We report a detailed experimental and theoretical study of the effects of V substitution for Fe atom on the structural, magnetic, transport, electronic and mechanical properties of an off-stoichiometric Fe₃₋ₓVₓGe intermetallic alloy series (0<= x <= 1). Single phase microstructures are observed for x < 0.75 , whereas higher V content alloys x >= 0.75 are multi-phased. Vanadium substitution is observed to induce a diffusionless martensitic phase transformation from a Heusler-like L2₁ structure to hexagonal DO₁₉ structure, as corroborated by Differential Scanning Calorimetry results. The vanadium substitution is also found to decreases the grain size, inhibiting the grain growth by pinning the grain boundary migration. All the alloys in the series are found to be soft ferromagnets at 5 K with saturation magnetic moment and Curie temperature decreasing as V concentration increases. The low temperature saturation magnetic moment is in close agreement with the expected Slater-Pauling values for the L2₁ phases, while the hexagonal samples have markedly higher values of saturation moments.
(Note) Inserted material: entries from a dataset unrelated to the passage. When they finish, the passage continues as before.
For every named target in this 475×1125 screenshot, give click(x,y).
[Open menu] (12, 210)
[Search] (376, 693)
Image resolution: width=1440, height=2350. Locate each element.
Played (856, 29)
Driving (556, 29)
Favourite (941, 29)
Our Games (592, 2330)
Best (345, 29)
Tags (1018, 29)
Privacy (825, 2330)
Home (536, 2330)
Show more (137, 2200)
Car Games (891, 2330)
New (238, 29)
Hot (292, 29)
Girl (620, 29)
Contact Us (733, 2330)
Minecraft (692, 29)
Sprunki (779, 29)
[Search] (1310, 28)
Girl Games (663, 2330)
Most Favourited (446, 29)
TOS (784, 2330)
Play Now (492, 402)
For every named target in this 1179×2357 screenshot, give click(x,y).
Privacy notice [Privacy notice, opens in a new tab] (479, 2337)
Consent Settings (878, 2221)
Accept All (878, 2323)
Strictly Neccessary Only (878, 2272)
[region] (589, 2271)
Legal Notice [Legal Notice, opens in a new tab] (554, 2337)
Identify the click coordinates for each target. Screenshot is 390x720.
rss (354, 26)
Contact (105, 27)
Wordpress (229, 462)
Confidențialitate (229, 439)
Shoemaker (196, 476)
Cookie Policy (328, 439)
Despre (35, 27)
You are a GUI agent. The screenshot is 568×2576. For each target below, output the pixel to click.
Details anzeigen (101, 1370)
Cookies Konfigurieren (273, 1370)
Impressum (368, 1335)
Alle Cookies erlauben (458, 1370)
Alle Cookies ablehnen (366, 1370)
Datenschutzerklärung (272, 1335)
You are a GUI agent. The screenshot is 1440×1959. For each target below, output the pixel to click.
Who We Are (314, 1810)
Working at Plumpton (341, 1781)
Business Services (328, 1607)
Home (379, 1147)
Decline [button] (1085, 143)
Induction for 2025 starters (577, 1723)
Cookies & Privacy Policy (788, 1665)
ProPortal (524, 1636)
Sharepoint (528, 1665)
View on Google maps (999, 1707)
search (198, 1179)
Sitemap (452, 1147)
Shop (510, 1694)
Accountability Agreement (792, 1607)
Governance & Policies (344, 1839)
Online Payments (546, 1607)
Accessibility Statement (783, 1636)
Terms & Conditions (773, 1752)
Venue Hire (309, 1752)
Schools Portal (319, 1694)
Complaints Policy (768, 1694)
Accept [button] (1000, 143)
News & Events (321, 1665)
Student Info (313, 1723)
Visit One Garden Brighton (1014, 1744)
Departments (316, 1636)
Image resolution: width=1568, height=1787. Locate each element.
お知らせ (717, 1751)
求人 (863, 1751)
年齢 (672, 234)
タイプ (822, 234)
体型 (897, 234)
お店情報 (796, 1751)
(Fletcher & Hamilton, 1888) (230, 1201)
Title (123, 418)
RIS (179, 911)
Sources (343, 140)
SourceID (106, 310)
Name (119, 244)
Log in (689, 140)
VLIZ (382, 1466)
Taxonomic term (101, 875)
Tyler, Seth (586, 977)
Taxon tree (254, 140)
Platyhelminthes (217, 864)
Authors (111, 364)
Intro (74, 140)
First-principle calculations agree with the experimental findings and reveal that V substitution energetically favours one of the Fe sites in Fe₃Ge. The electrical resistivity measured over the temperature range from 5 K to 400 K shows negative temperature coefficient of resistivity at high temperatures with increasing the V concentration. Relatively high mechanical hardness values are also observed, with the values increasing with increasing V content. Vanadium substitution is found to play a central role in tuning the mechanical properties, stabilising the L2₁ structure, and shifting the martensitic transformation temperature to higher values from that of parent Fe₃Ge.